Sorry for the rant folks, but that's why I don't post often!



Josie
Veteran
Veteran

User avatar

Joined: 25 Apr 2008
Age: 42
Gender: Female
Posts: 607

10 May 2008, 7:53 pm

The "lets be friends" line has happened to me a lot too. But the guys always want to come back, LOL!! !



Starscream
Pileated woodpecker
Pileated woodpecker

User avatar

Joined: 18 Feb 2007
Age: 39
Gender: Male
Posts: 191
Location: The Planet Cybertron, Bazinga!

10 May 2008, 8:04 pm

i get the whole lets be friends thing all the time


_________________
"Freedom Is The Right Of All Sentient Beings"


pbcoll
Veteran
Veteran

User avatar

Joined: 14 Feb 2007
Age: 42
Gender: Male
Posts: 1,892
Location: the City of Palaces

10 May 2008, 8:50 pm

sands wrote:
When I read this post I almost had to laugh, since it is me who is the NT and the guy I like has Aspergers and just wants to be friends! Believe me it doesn't feel good from either side!! !! !! !!


There's a girl i know that gave some signs she could be interested - but I only ever liked her as a friend (she didn't ask me out or anything so I didn't actually reject her).

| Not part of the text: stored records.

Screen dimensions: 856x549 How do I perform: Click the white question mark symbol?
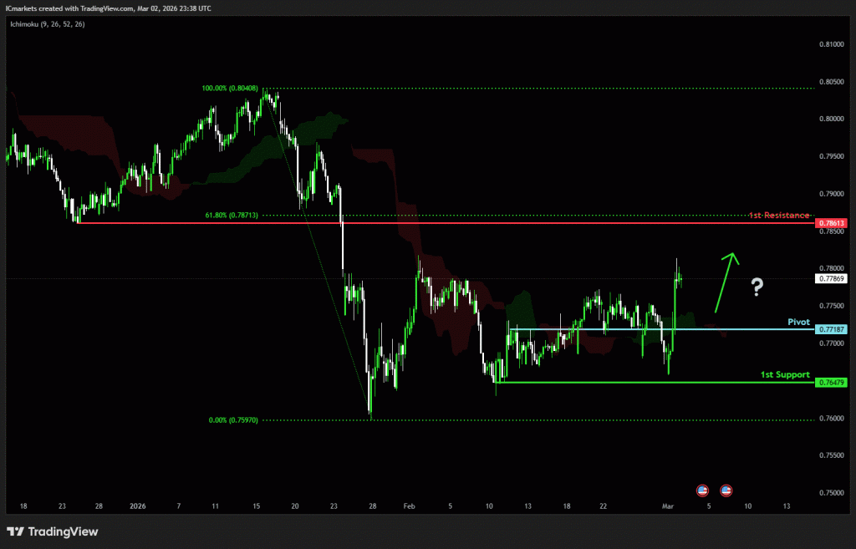pos(757,288)
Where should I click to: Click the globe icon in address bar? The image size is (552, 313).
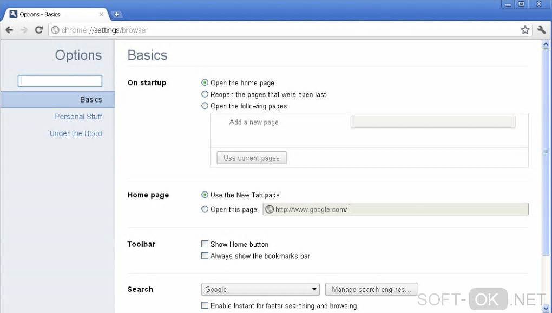point(55,30)

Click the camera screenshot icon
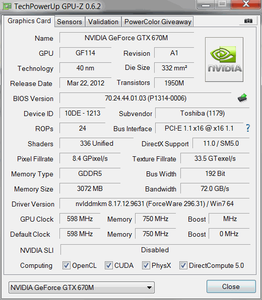point(248,21)
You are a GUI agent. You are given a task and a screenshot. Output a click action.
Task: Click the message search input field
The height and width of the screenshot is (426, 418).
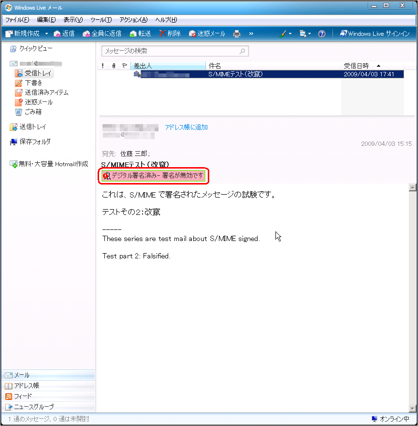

Yes, it can happen from both sides.
My latest experience with the 'lets be friends' thing has convinced me that in the future I will either not ask the girl out or just cut off all contact if she says no. what happened was that she rejected me but said she wanted to be friends, arguing that she has a bf (whom she says she considers unattractive and dislikes his personality, plus he's on another continent) and that she doesn't want an 'exotic boyfriend' (ironically enough, I've been mistaken for being from her country by people from her country). Now, one day she will not even reply when I greet her, the next she'll be almost overfriendly.


_________________
I am the steppenwolf that never learned to dance. (Sedaka)

El hombre es una bestia famélica, envidiosa e insaciable. (Francisco Tario)

I'm male by the way (yes, I know my avatar is misleading).